Sebbene i nomi dei coniugi Bill e Hillary Clinton siano apparsi più volte nei registri di volo del “Lolita Express”, le nuove indiscrezioni suggeriscono un coinvolgimento più profondo. Questo è molto più di quanto inizialmente ammesso.
In un editoriale che sta facendo discutere, il New York Times ha sollevato dubbi sulla gestione della trasparenza documentale. Secondo la testata, ci sarebbe stata una censura selettiva su alcuni file riguardanti l’attuale Presidente degli Stati Uniti, Donald Trump.
Alcuni segmenti dei documenti rilasciati sembrerebbero essere stati “ripuliti” o omessi. Questo sarebbe stato fatto per evitare di alimentare ulteriori speculazioni durante l’attuale mandato presidenziale.
Fonti vicine alla Casa Bianca e al Dipartimento di Giustizia negano ogni tipo di favoritismo. Esse parlano di omissis necessari per la sicurezza nazionale e la privacy di terzi non coinvolti nei reati.
Sul fronte dei grandi filantropi, Bill Gates è tornato a parlare dei suoi passati incontri con Epstein, definendoli un “errore colossale”.
“Incontrare Epstein è stato un errore dettato dal desiderio di raccogliere fondi per la salute globale, ma non avrei mai dovuto dargli credibilità. Mi pento profondamente di quei contatti.”

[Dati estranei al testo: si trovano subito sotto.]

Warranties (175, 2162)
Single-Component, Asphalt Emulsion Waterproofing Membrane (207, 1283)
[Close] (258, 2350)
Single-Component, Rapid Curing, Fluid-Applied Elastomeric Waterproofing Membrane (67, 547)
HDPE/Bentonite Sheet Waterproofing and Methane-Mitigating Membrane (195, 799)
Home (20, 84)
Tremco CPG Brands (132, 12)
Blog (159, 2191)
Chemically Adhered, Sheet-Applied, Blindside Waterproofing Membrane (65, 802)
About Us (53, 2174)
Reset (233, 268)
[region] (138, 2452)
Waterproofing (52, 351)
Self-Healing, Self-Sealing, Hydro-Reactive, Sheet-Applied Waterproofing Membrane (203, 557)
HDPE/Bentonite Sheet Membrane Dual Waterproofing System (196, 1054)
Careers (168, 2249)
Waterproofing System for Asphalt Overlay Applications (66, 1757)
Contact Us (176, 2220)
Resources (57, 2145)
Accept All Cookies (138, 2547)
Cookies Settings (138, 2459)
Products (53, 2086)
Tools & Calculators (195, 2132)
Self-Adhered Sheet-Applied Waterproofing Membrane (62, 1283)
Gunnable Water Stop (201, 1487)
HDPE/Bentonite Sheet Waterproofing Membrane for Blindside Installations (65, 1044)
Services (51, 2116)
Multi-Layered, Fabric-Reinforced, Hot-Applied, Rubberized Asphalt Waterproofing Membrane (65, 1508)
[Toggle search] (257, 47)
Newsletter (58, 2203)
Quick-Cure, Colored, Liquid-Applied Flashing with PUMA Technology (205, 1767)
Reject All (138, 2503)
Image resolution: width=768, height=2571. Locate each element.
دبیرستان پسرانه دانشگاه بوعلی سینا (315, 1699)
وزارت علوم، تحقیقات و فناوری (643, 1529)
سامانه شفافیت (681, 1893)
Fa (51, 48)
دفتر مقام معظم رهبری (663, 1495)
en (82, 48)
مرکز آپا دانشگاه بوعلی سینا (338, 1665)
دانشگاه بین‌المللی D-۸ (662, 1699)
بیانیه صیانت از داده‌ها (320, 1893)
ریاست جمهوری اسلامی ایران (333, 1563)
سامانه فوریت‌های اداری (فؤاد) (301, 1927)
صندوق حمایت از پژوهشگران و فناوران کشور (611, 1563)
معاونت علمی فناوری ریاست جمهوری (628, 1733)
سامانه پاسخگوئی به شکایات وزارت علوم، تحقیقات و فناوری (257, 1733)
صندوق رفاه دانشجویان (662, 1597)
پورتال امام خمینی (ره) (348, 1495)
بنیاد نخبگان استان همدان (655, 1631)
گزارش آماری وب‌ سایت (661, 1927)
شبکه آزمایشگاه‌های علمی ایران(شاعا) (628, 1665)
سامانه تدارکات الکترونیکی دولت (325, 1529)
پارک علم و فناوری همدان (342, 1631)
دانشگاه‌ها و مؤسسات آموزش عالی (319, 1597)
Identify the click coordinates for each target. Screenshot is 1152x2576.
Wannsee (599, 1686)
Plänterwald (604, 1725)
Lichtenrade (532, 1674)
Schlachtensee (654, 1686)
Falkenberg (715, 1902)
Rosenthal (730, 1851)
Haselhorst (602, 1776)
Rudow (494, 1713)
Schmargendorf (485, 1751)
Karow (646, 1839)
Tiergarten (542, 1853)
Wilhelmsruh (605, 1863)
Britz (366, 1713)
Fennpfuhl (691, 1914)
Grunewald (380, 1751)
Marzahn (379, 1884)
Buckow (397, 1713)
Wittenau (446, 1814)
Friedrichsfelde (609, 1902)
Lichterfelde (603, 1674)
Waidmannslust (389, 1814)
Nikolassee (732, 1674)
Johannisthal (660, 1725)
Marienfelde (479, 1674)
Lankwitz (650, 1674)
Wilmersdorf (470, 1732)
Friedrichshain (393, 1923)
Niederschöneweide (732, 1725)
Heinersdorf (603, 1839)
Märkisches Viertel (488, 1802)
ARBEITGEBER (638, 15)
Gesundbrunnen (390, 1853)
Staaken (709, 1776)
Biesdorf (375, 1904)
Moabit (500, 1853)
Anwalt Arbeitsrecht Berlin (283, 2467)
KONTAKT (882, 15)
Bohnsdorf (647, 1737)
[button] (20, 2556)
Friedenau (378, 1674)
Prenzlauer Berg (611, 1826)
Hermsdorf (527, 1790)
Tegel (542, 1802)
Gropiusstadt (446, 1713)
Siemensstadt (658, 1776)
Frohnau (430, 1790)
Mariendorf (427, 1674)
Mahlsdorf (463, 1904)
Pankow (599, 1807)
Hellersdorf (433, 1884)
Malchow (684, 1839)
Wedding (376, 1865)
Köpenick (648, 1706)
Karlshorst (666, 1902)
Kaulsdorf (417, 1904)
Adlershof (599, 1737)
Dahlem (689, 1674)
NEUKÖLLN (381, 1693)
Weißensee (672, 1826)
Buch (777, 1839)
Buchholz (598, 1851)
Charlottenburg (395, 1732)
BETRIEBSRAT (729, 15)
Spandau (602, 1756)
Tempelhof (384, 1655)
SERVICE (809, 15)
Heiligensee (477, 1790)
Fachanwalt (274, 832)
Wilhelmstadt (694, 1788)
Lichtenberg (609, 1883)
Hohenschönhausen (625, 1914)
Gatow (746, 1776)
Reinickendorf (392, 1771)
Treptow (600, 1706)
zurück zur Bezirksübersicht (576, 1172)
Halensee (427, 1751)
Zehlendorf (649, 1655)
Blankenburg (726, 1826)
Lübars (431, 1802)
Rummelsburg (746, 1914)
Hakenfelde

Le scuse di Gates arrivano in un momento di forte pressione. Infatti, nuovi dettagli emergono sulla natura delle cene e dei meeting avvenuti tra il fondatore di Microsoft e il finanziere tra il 2011 e il 2014. In quel periodo Epstein era già un condannato per reati sessuali.
L’onda d’urto del caso Epstein ha colpito duramente anche il mondo accademico.
Larry Summers, ex Segretario del Tesoro e figura di spicco della politica economica democratica, ha annunciato ufficialmente la fine della sua collaborazione con l’Università di Harvard.
Sebbene Summers abbia invocato motivi personali, è impossibile non collegare la decisione alle critiche crescenti per i suoi legami storici con Epstein.
Epstein aveva donato milioni di dollari ad Harvard durante la presidenza Summers.
Il corpo docente e gli studenti avevano intensificato le proteste. Essi chiedevano una netta separazione tra l’istituzione e chiunque avesse mantenuto rapporti di complicità, anche solo intellettuale, con il finanziere.
Questa vicenda continua a dimostrare come la rete di Epstein non fosse solo un giro di sfruttamento. In realtà, era un complesso sistema di potere trasversale che ora, a distanza di anni dalla sua morte, sta presentando il conto ai suoi protagonisti.